Tea & Two Slices is a long-running local news round-up by NEEDS frontman and veteran dishwasher Sean Orr, who lives and works in Gastown, deeply aware of his privilege.
We live in a police state: Vancouver police want $340.4 million or more than one-fifth of the city’s entire 2020 operating budget. Even someone who isn’t as anti-cop as I am must see this is a fucking joke. This is 7.3 percent more than Vancouver spent on policing in 2019 and 10.8 percent more than 2018. Bloated $358k salary for the chief aside, this is a police force that has historically failed in their de facto (whether they like it or not) role as frontline mental health workers, and repeatedly failed to prove they can de-escalate tense situations. We should be slashing the VPD budget, not increasing it — especially in the face of the coming decriminalization of all drugs.
Why? Because this is the same force that is currently under investigation for corruption relating to the case of a cop sexually exploiting women who were themselves victims of sex crimes; the same force that is facing a public hearing over excessive force; and the same force that killed the unarmed and not intoxicated Myles Gray (and refused to press charges against the gang of officers responsible). And these are just the most recent examples in a long and sordid history of VPD crimes and corruption.
Now to the question of how we’re going to pay for it. City of Vancouver proposes 9.3% hike in fees, property tax for 2020. And guess who this will be passed on to? Renters. So what did the City do?
A minuscule 25% hike in the Empty Homes tax when Kennedy promised to triple it: Vancouver council bumps empty home tax rate up to 1.25 per cent. “During Wednesday’s council meeting, COPE Coun. Jean Swanson proposed raising the tax up to 1.9 per cent, but failed to get support from her fellow councillors…”
But if you think that makes the council look like cowards, watch this: Vacancy Control Rescinded. Background:
Council voted to put the lobby group Landlord BC in charge of administering a $1.5 million grant as part of a project to retrofit old buildings without tenant displacement.
Swanson made an amendment to make the grant conditional on tying rent control to the unit in the buildings (i.e. implementing vacancy control) which surprising enough passed.
Lo and behold, LandlordBC wrote to City right away and threatened to pull out of the project, which scared the council into rescinding the vote and eventually voting it down.

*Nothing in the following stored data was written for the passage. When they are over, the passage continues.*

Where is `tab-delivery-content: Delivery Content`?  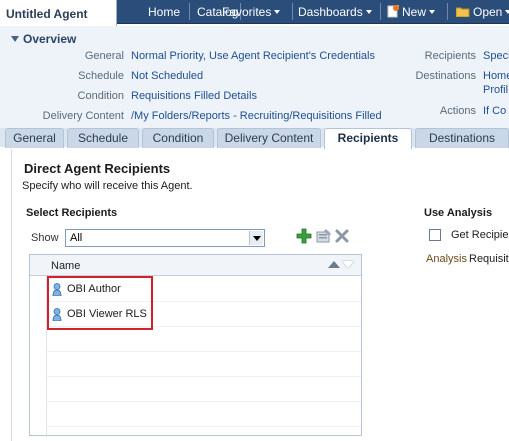 tab-delivery-content: Delivery Content is located at coordinates (269, 138).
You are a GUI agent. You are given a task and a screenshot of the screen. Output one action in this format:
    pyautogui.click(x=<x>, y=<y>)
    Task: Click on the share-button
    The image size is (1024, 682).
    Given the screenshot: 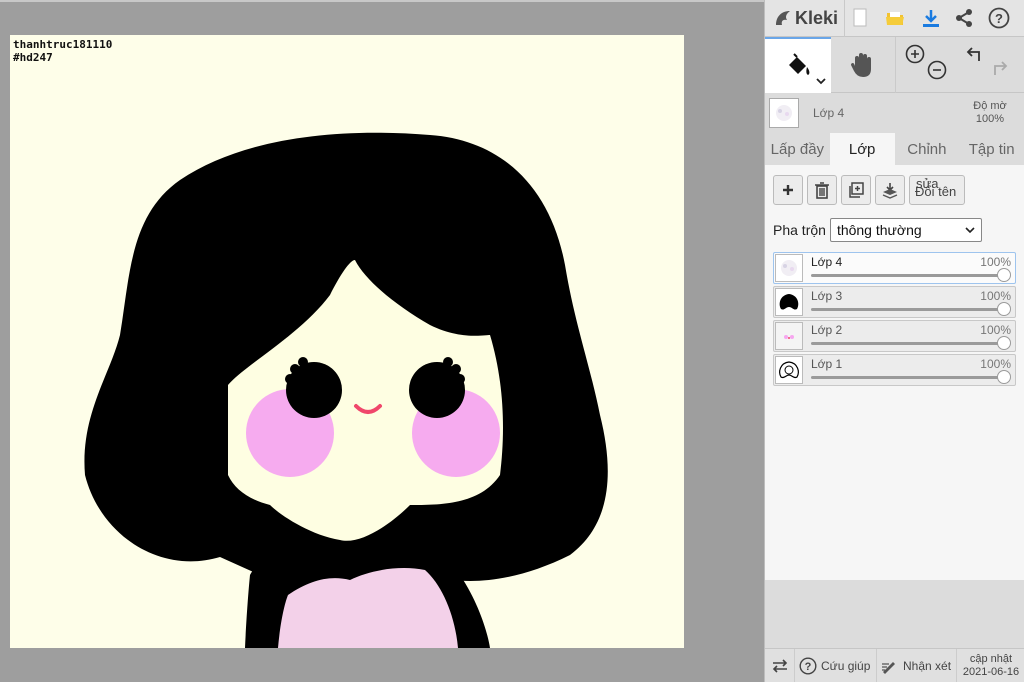 What is the action you would take?
    pyautogui.click(x=964, y=18)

Can you tell who really runs City Hall yet?
To recap: A property tax hike, inexplicably spun by the media as a tool in curbing speculation, which will filter down to renters, to pay for the police to increase its criminalization of poverty, without shifting some of the commercial property tax burden, then voting for density increases without social benefit and with no proof they will be affordable, while voting down vacancy control in…the eviction capital of Canada (One in 10 British Columbians has been forced to move, research shows).
Oh, but hey…at least we aren’t pretending these for profit rental projects are affordable anymore: Stop describing market rentals as affordable, Vancouver city council finally orders staff
Remember folks, the kind of market rate blanket density that Council approved the other night is only going to make Vancouver more segregated. From 2018: By the Numbers: Metro Vancouver’s Increasing Inequality and Division.
Others who live in Metro Vancouver might’ve glimpsed these scenes too, but what they don’t show is the bigger picture of how our region is changing — and becoming more segregated and unequal. It’s the side often ignored when heralds share the dense and sustainable “Vancouverism” school of city building with the world.
Another reminder: Why Rent Control Works. “Neoliberals are wrong: rent control protects tenants, is good for the housing market, promotes lively cities, and reduces one of the biggest sources of rising inequality today. We need to expand it dramatically”.
Meanwhile, NPA members elect a former Rebel Media bureau chief and the B.C. Conservatives president to party board. I expect a name change to the Hyper Partisan Association forthcoming.
What Makes a Street Special? “Vancouver’s ‘fine grained’ arteries are losing their character to blocky new buildings. If you feel sad, here’s why.”
Downtown Vancouver’s Tsui Hang Village Restaurant goes dark without explanation. 86 Vancouver’s beloved 1am “cold tea“.